The Bar Council of India on Sunday expressed its concern on same sex marriage issue being heard in the Supreme Court, saying it would be “catastrophic” to overhaul something as fundamental as the conception of marriage by the court and the matter should be left to the legislature.
In a resolution, the lawyers’ body said that any decision by the apex court in such a sensitive matter may prove very harmful for the future generation of our country.
“India is one of the most socio-religiously diverse countries of the world consisting of a mosaic of beliefs. Hence, any matter which is likely to tinker with the fundamental social structure, a matter which has far reaching impact on our socio-cultural and religious beliefs should necessarily come through legislative process only, the meeting unanimously opined.
“Any decision by the apex court in such a sensitive matter may prove very harmful for the future generation of our country,” it said in a resolution.
The resolution was adopted in a joint meeting attended by representatives of all the state bar councils.
“Certainly the laws made by the legislature are truly democratic as they are made after undergoing thorough consultative processes and reflect the views of all sections of the society. The legislature is accountable to the public,” it said.
“The joint meeting, thus, is of the unanimous opinion that in view of the sensitivity of the issue of same sex marriage, having a spectrum of stakeholders from diverse socio-religious background, it is advisable that this dealt with after an elaborative consultation process involving different social, religious groups by the competent legislature.”
The BCI said that law is a “codified societal norm” that reflects the collective conscience of its people, and religion being intertwined with culture, greatly influences the codification of law and societal norms in any civilised society.
The BCI said though it welcomes the Supreme Court’s step in furthering the debate on the matter, it wants the issue to be “left for the legislative consideration.”
The council said that according to documented history, ever since the inception of human civilization and culture, marriage has been typically accepted and categorised as a union of biological man and woman for the twin purpose of procreation and recreation.
“In such a background, it would be catastrophic to overhaul something as fundamental as the conception of marriage by any law court, howsoever well-intentioned it may be,” it said in the resolution.
The BCI said that issues pertaining to social and religious connotations should typically be dealt with by courts through “doctrine of deference” and the legislature being truly reflective of the will of the people is best suited to deal with such sensitive issues.
“Every responsible and prudent citizen of the country is worried about the future of his/her children after coming to know about the pendency of this matter before the Supreme Court.
“More than 99.9 per cent of people of the country are opposed to the idea of same sex marriage in our country,” it said.
“The Bar is the mouthpiece of the common men and therefore, this meeting is expressing their anxiety over this highly sensitive issue.
“The Joint Meeting is of clear opinion that if the Supreme Court shows any indulgence in this matter, it will result in destabilising the social structure of our country in the coming days.
“The apex court is requested and expected to appreciate and respect the sentiments and mandate of the mass of the country”, it said.
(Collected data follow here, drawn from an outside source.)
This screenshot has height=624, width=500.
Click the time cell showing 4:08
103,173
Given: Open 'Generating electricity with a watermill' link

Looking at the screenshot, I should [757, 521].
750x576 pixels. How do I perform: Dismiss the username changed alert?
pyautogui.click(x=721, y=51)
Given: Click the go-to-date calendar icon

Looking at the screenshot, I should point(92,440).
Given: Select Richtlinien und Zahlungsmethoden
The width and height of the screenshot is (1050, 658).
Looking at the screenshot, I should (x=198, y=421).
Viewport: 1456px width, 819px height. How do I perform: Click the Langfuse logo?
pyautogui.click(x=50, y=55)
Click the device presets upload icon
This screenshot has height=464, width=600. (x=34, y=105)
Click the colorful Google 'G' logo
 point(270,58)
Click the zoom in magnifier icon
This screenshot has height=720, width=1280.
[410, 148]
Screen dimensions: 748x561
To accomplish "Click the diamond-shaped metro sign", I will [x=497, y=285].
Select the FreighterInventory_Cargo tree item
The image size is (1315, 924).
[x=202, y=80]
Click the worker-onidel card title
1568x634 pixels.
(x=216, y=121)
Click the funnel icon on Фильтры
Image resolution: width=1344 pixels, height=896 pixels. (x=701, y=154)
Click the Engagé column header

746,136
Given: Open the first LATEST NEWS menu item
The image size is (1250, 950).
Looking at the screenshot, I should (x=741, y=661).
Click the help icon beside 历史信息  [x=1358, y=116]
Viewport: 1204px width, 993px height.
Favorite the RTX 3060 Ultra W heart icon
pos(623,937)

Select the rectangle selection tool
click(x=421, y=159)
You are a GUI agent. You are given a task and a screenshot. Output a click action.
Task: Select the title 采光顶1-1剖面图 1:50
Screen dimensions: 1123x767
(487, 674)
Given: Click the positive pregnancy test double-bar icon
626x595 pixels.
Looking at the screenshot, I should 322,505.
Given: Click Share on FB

The BCI also resolved to request the Centre to frame effective law for the protection of lives, interests and privilege of the advocates and their families in case of any attack against them.
The SC’s five-judge constitution bench hearing scheduled to be held on April 24 on a batch of pleas seeking legalisation of same sex marriage was cancelled after one of the judge reported unwell, according to sources.
The top court had on April 20 said it may be redefining the “evolving notion of marriage” as the next step after decriminalising consensual homosexual relationships which implicitly recognised that same-sex people could live in a stable marriage-like relationship.
The bench headed by Chief Justice D Y Chandrachud did not agree to the contention that unlike heterosexuals same-sex couples cannot take proper care of their children.